■ PROBLEM DESCRIPTION
In the records below, take each line from the line containing "Where should I" through the end of the records and turn them into a JSON list of strings, one string per line, with blank lines dropped. Omit the pictures from your answer.

■ EXTRACTED RECORDS
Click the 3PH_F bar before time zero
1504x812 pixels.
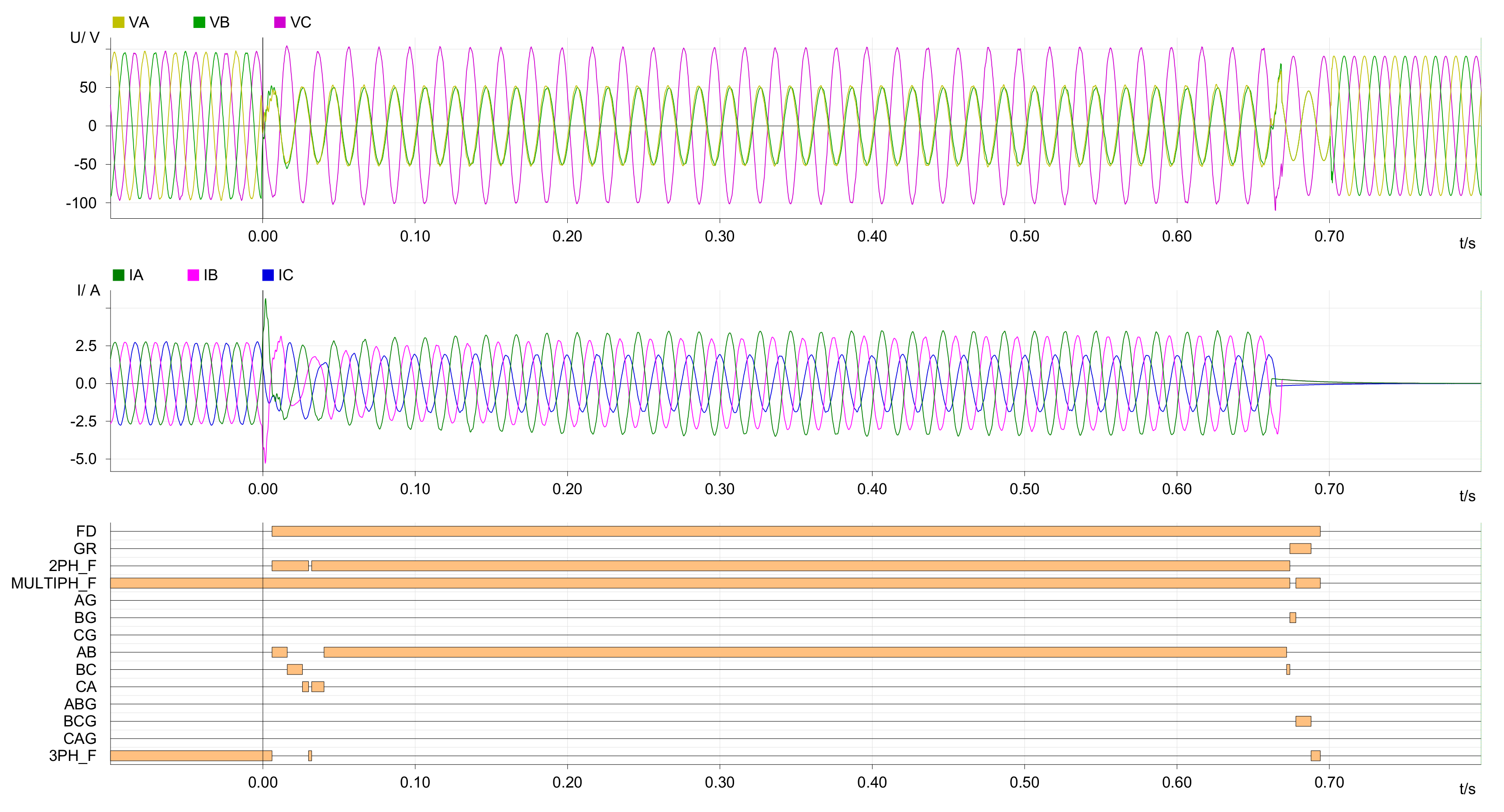point(191,756)
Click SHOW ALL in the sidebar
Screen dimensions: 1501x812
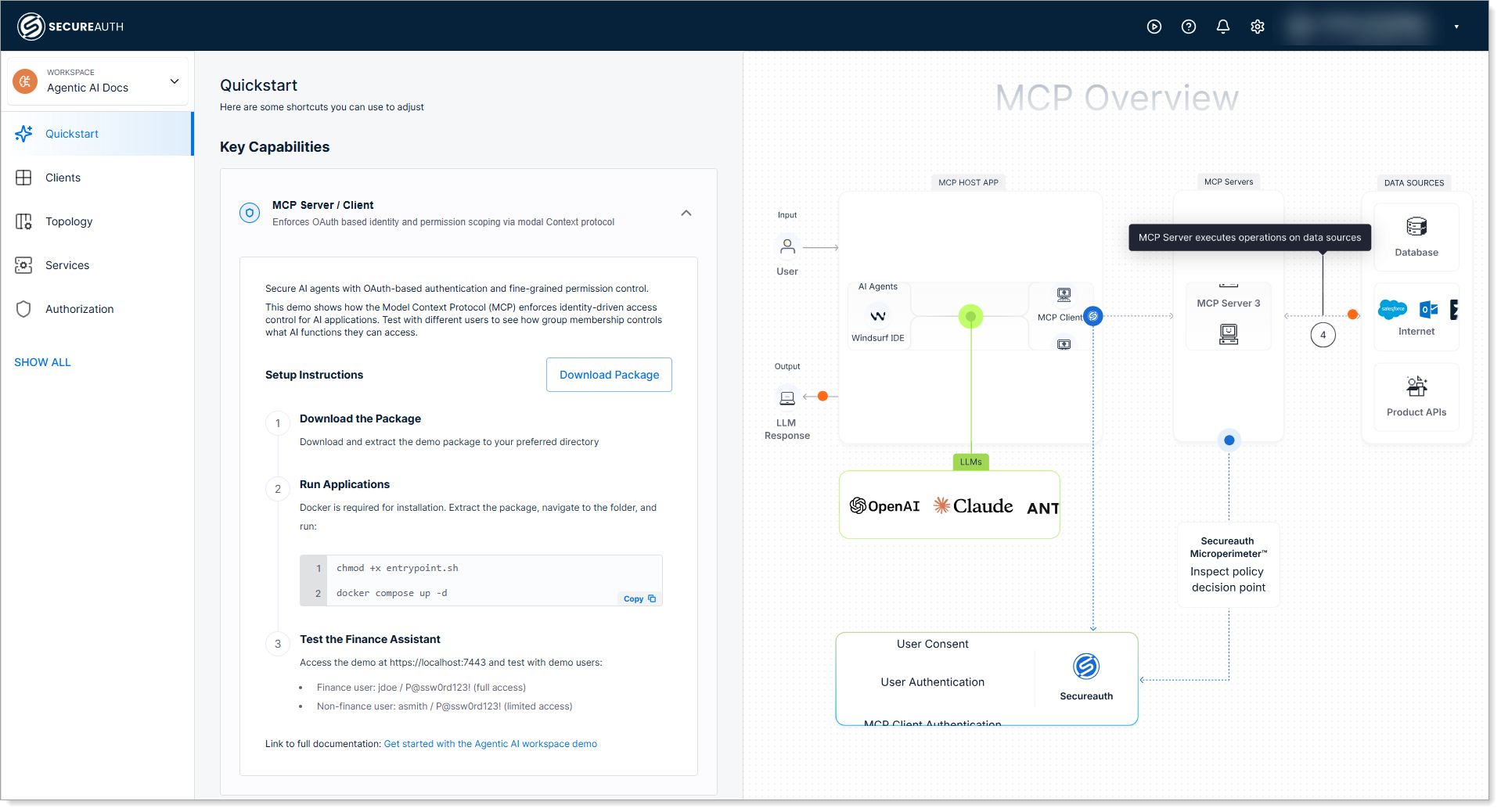[42, 362]
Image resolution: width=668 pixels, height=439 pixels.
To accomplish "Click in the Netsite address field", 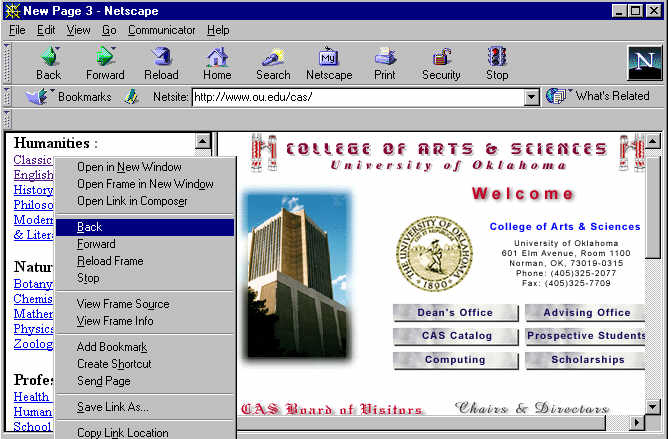I will [x=357, y=97].
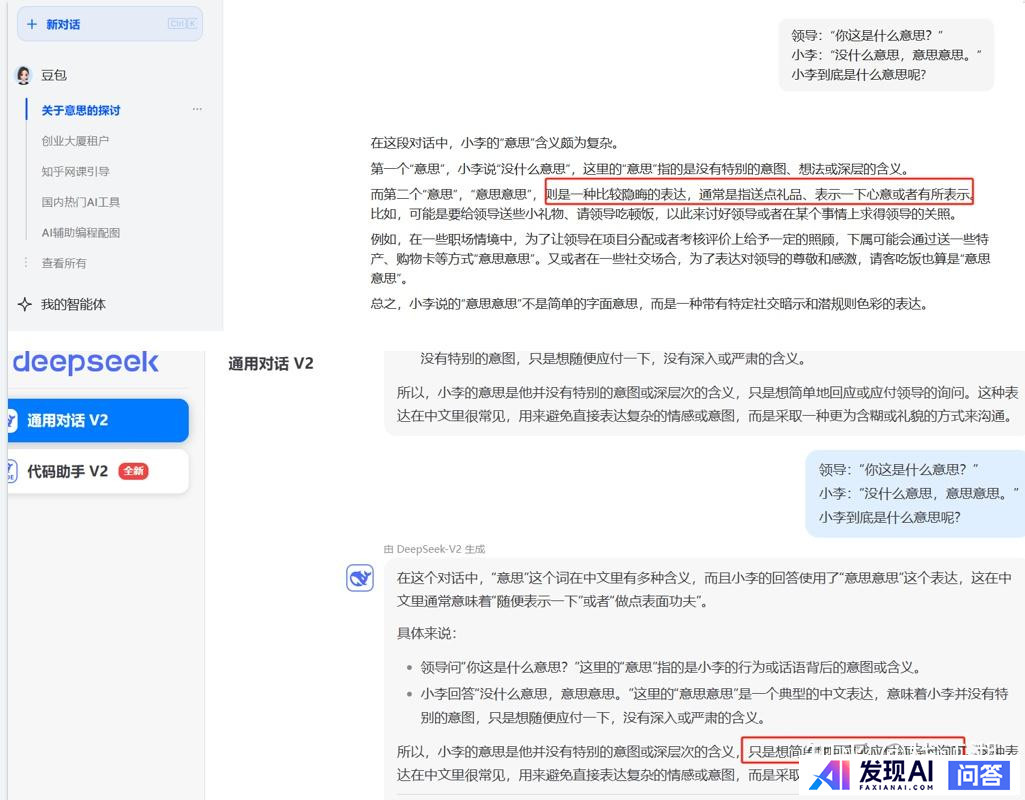Switch to the 通用对话 V2 tab

pos(97,420)

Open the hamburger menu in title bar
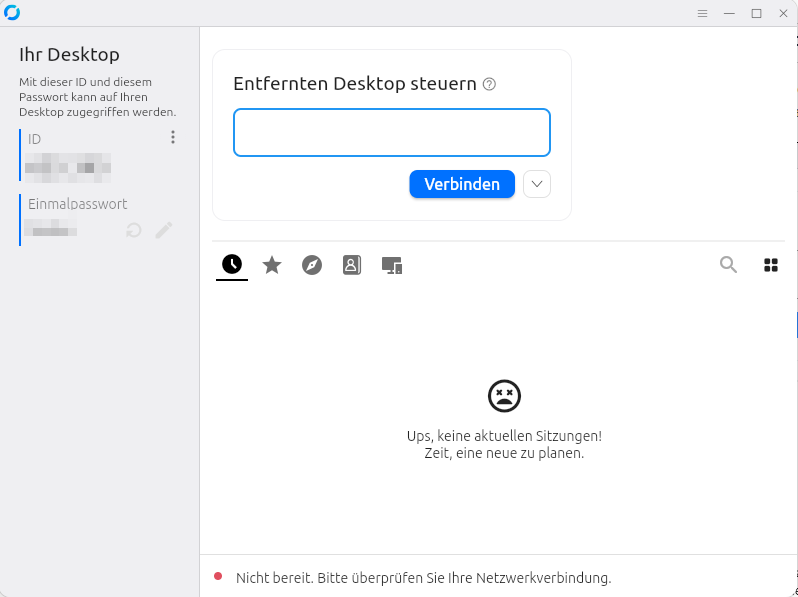[703, 13]
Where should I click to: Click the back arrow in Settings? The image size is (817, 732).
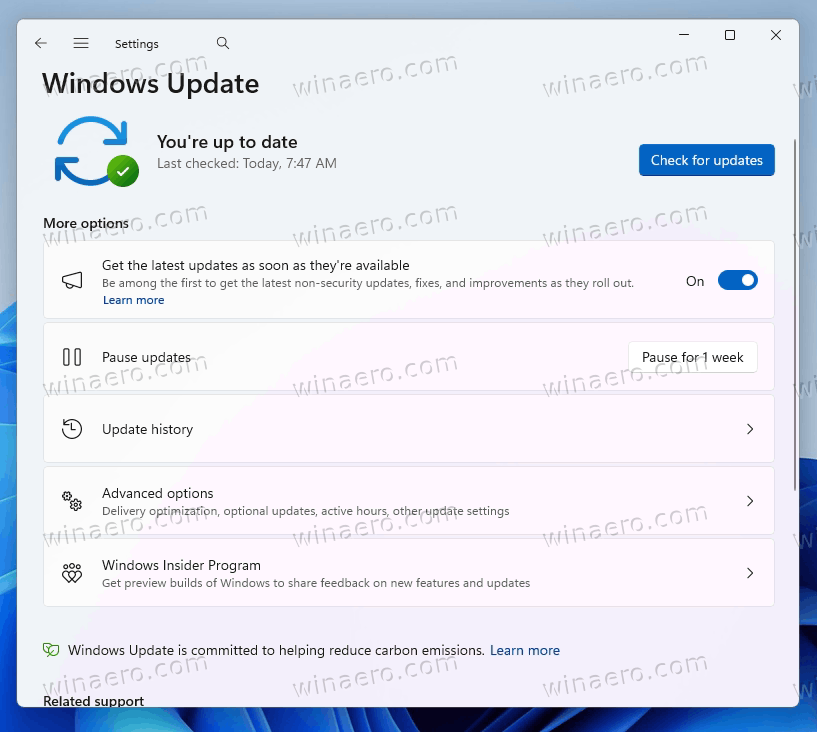click(41, 44)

■ WRITTEN RESPONSE
[
  "Where should I click to: Click the back arrow in Settings? The image size is (817, 732).",
  "click(41, 44)"
]